Les enjeux de biodiversité en ville ne s’arrêtent pas à la phase de conception. La place des écologues est pertinente tout au long du processus, de la commande à la gestion. Dès la phase de diagnostic, leur expertise est essentielle pour établir un état des lieux précis, afin de préserver au mieux la diversité biologique existante. Une fois le projet réalisé, ils mènent un suivi écologique et aident les décideurs-gestionnaires à définir leurs plans de gestion. Dans le cas de la Petite Ceinture à Paris, présenté par Julie Scapino (chap. 9), l’écologue endosse le rôle d’assistance à la maîtrise d’ouvrage. En collaboration avec le maître d’œuvre paysagiste, un cahier des charges corédigé avec l’écologue est signé par les entreprises responsables de l’entretien, garantissant le respect des objectifs écologiques. En parallèle, les gestionnaires municipaux, selon leurs contraintes locales et expériences de terrain, pourraient être associés en amont pour coconstruire ces clauses.

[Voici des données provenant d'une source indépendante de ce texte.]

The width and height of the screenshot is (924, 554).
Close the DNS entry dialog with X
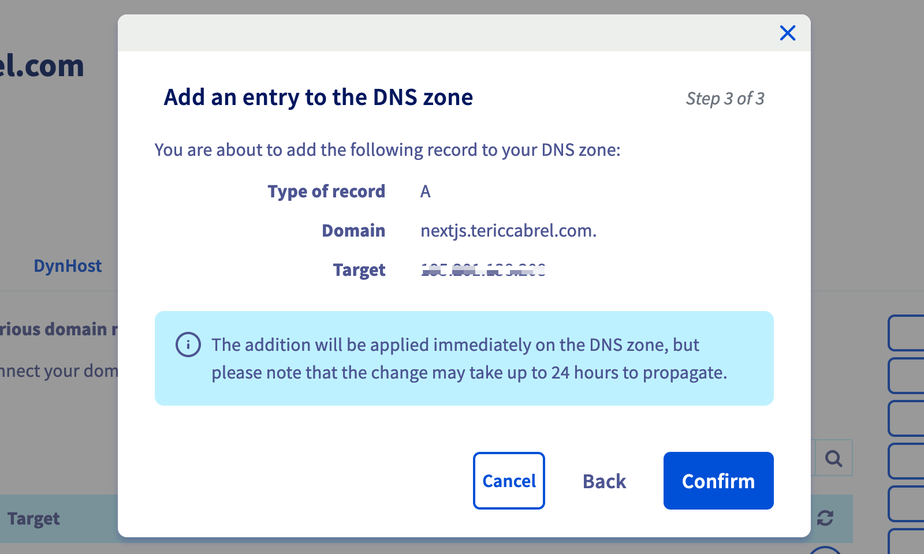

De même que l’écologie se réinvente, le rôle du paysagiste concepteur dépasse le simple aménagement conventionnel de la « nature en ville » : il devient à la fois médiateur entre une pluralité d’interlocuteurs urbains – politiques, techniciens, habitants, experts ; et interprète des dynamiques écologiques, œuvrant à faire reconnaître les non-humains dans les démarches de projet. Loin de se limiter à une esthétique verte ou à des zonages circonscrits, les stratégies urbaines visent à accompagner la complexité des systèmes vivants et leurs temporalités. En miroir, l’écologue ne se cantonne plus au statut de conservateur de l’expertise naturaliste du « non bâti » : confronté à des milieux en pleine urbanisation, il doit relever les défis d’inclusivité et intégrer une diversité inédite d’habitats et d’habitants. Avec l’essor des démarches participatives et la reconnaissance des écosystèmes en place et en devenir, la conception et la gestion des projets de transformation des espaces ne peuvent plus être l’apanage des seuls experts, mais s’élaborer comme une construction collective. L’ouvrage révèle une écologie qui n’est en rien figée, mais incarne un terrain d’expérimentation permanent modifiant nos manières de voir, de concevoir et d’habiter la ville.
Bibliographie
- Cefaï, D., Berger, M., Carlier, L., Gaudin, O. (dir.). 2024. Écologie humaine, une science sociale des milieux de vie, Saint-Étienne, Créaphis éditions.
- Joseph, I. et Grafmeyer, Y. (éd.). 2004 [1979]. L’École de Chicago, naissance de l’écologie urbaine, Paris, Flammarion.